Knee pain is very distressing and greatly debilitating. There are so many degrees and causes of knee pain and so much public awareness due to the high incidence in sporting arenas.
This public awareness often creates people thinking the trauma in their knee is far greater than the actual pathology. Sportspeople will always fear the worst anticipating that a reconstruction and months away from sport has occurred and our older generation will fear their knee has worn out to the point of soon replacement!
Despite the high incidence of knee trauma from falls and collisions most knee pain is due to altered joint and muscle mechanics particularly of the patellofemoral (knee cap) joint.
The patella (kneecap) slides up and down on the shiny cartilage surface of the femur (thigh bone) and is enveloped by the powerful muscles of the thigh (quadriceps). The main action of the patella is to increase the leverage of the quadriceps muscles and hence enhance power and range of knee extension.
If the patella is not sliding evenly in this groove, pain particularly when the quadriceps are contracting (e.g squatting, walking up and down stairs, running) is highly likely to occur. This is usually a gradual occurrence and explains why people may experience episodes of swelling after these activities.

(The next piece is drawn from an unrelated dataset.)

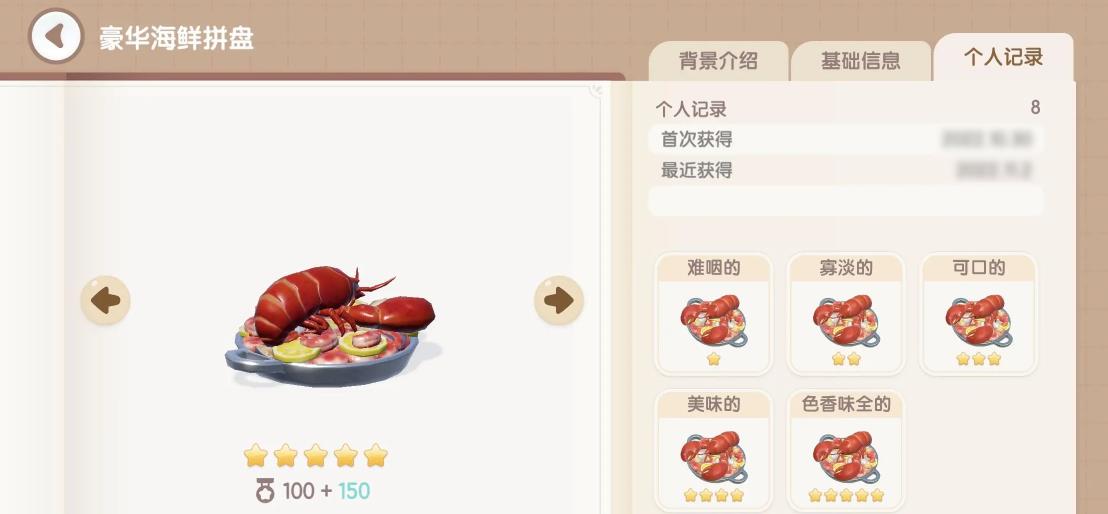Click the 首次获得 record row
The height and width of the screenshot is (514, 1108).
[846, 139]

The patellofemoral joint is reliant on symmetrical flexibility and strength of the quadriceps muscles. If the muscles on the outer thigh are tighter and stronger than the inner thigh the patella will be pulled toward the outside of the joint surface. This is a very common occurrence as the muscles of the outer thigh and buttocks are used whenever we weightbear and gradually become tighter and tighter. If this tension is not released (particularly by stretching) the patella will continue to be pulled off centre increasing the likelihood of patella tendonitis, bursitis and ultimately arthritis of the patellofemoral joint.